Dupree–Moore Farm, also known as the Thomas Dupree House, is a historic home and tobacco farm located near Falkland, Pitt County, North Carolina.  The house was built between about 1800 and 1825, as a 1 1/2-story, three bay, frame dwelling. It was enlarged to two stories and rear additions added and remodeled in the Greek Revival style about 1848. A two-story rear "T" addition was added about 1861.  The house features a one-story full-width shed-roof front porch with Picturesque-style latticework.

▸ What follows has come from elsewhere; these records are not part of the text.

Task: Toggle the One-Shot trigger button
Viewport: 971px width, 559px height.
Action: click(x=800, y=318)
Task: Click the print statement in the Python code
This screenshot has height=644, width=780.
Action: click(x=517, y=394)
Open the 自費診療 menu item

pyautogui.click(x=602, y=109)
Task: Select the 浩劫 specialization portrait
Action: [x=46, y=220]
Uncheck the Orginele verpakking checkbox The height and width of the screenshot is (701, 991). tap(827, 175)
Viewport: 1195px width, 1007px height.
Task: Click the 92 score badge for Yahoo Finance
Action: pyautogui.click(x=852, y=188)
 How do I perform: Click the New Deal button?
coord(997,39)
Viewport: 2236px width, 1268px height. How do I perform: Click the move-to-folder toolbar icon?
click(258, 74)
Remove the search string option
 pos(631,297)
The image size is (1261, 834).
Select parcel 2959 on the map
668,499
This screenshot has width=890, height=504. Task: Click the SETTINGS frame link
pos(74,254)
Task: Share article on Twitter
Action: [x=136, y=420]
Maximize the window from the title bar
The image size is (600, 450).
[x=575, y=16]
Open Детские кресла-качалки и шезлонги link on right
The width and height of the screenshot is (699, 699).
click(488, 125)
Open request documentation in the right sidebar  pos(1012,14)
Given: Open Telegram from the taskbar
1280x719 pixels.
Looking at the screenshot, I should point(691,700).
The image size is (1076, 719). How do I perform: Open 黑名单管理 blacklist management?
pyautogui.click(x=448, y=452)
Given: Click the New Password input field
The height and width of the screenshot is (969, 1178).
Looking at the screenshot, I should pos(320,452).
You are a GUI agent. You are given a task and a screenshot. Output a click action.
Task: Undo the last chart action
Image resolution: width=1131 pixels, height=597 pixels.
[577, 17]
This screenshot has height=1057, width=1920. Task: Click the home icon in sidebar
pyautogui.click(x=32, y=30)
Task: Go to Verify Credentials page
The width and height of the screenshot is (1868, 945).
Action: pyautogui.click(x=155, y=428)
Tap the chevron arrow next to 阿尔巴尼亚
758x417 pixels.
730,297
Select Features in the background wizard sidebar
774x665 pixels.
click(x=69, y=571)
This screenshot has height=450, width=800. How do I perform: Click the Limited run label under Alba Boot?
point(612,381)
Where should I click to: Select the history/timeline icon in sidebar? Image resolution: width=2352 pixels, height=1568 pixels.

Also on the property are the contributing smokehouse (c. 1910), tobacco grading house (c. 1910), pump house/utility shed (c. 1938), frame equipment shelter (c. 1955), mule barn (c. 1905), tobacco packhouse (c. 1910), tenant house (c. 1922), tenant tobacco packhouse (c. 1922), sweet potato house (c. 1910), log tobacco barn (c. 1942), tobacco barn (c. 1951), and tobacco packhouse (c. 1951).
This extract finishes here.